Schneiderman Bill To Crack Down On Tax Cheats Signed Into Law

AG Schneiderman’s Legislation Closes “Helmsley Loophole” That Let Tax Evaders Off The Hook; Goes Into Effect in 90 Days

Schneiderman: This Law Ensures No More Free Passes For White Collar Criminals

 

ALBANY – Adding a critical new tool in the fight against white collar crime, Attorney General Eric T. Schneiderman’s legislation to close a loophole that let tax evaders off the hook was signed into law today by Governor Andrew M. Cuomo. The Attorney General’s program bill, which was drafted in collaboration with New York County District Attorney Cyrus R. Vance, Jr., amends a law that prohibited the state from prosecuting income tax cheats who have been previously prosecuted in federal court for the “same criminal transactions” even if the crimes are distinct. The law will go into effect in 90 days.

“Tax evasion is a crime, but for too long, white collar criminals have benefited from a gaping loophole in state law that has let them off the hook. This legislation unties the hands of state prosecutors so that all tax violations can be prosecuted to the fullest extent of the law,” said Attorney General Schneiderman. “By cracking down on tax violations, this law ensures there will no longer be one set of rules for the powerful and another for everyone else. The days of giving tax evaders a free pass are over.”

Endorsed by the District Attorneys Association of the State of New York, Attorney General Schneiderman’s legislation (S.5776) eliminates a loophole in the so-called “double jeopardy” provision in the state’s Criminal Procedure Law that prohibited state prosecutors from seeking charges against tax criminals who have already been charged in federal court for separate, but related federal tax crimes.
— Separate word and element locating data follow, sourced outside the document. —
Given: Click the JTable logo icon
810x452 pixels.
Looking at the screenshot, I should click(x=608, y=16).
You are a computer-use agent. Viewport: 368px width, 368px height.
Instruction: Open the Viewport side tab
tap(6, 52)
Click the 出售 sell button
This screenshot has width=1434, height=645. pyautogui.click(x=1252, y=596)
The legislation was sponsored by Senator Martin J. Golden and Assemblymember Joseph R. Lentol.

The so-called “Helmsley loophole” first gained attention following the investigation of billionaire hotel operator Leona Helmsley for income tax evasion by federal and state prosecutors. After the federal criminal case went to trial, the State presented its case. Despite the fact that the defendant had evaded taxes in both jurisdictions, the court dismissed the state charges on the grounds that they were based on the "same criminal transaction" as the federal tax charges. The Schneiderman law simply fixes this flaw that has impeded New York State's ability to prosecute and collect unpaid state taxes.
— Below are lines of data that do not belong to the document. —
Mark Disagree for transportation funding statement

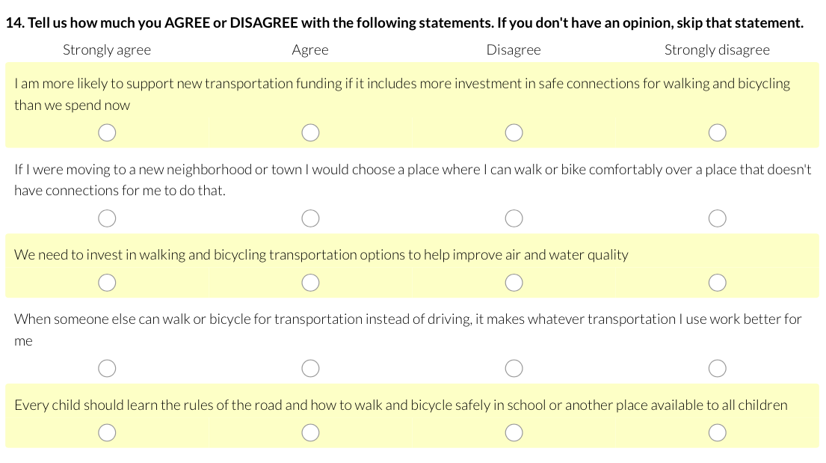pos(514,132)
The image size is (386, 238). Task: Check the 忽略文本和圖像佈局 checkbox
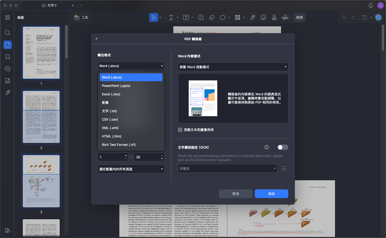pyautogui.click(x=180, y=130)
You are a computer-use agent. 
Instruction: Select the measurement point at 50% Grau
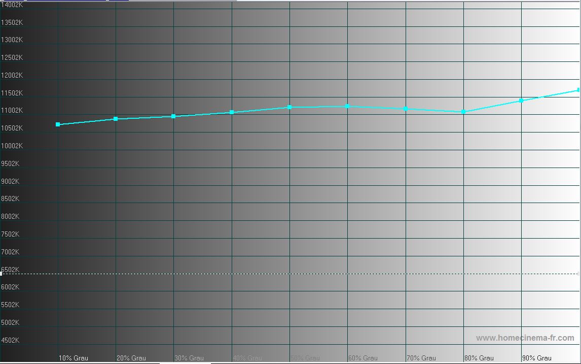pos(289,107)
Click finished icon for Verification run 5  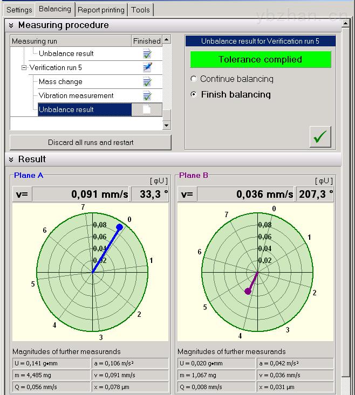coord(147,67)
Attorney General Schneiderman has made restoring New Yorkers’ faith in government a top priority of his administration. Since taking office, he has announced a sweeping new initiative that will give the Attorney General's office the authority to investigate and potentially prosecute any wrongdoing involving government spending, including member items, contracts, and pension fraud.
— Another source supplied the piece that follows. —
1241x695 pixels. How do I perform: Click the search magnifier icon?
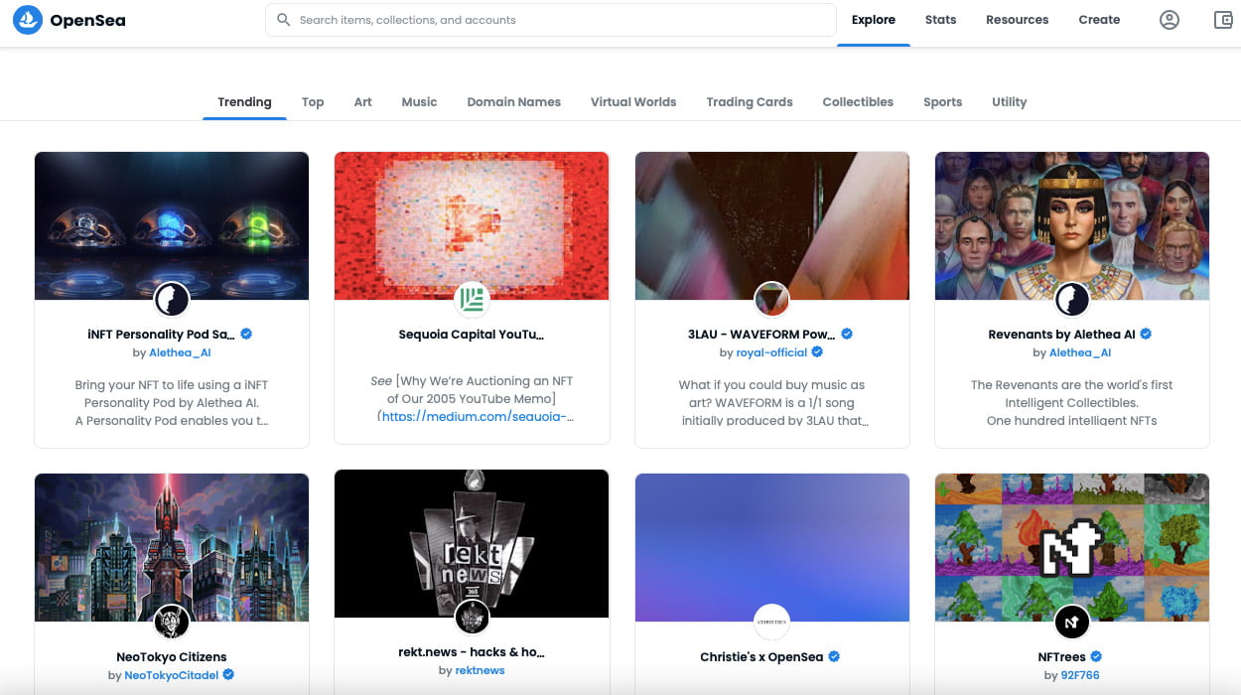284,20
Schneiderman also established a new Taxpayer Protection Bureau to target corrupt contractors, pension con-artists, and large-scale tax cheats who rip-off New York State government and its taxpayers. The Attorney General bolstered the Medicaid Fraud Control Unit and has already secured tens of millions of dollars in recoveries for New Yorkers. And he fulfilled his pledge to appoint a public integrity officer to all 13 of the Attorney General’s regional offices so that citizens can feel safe reporting local corruption to an independent prosecutorial authority.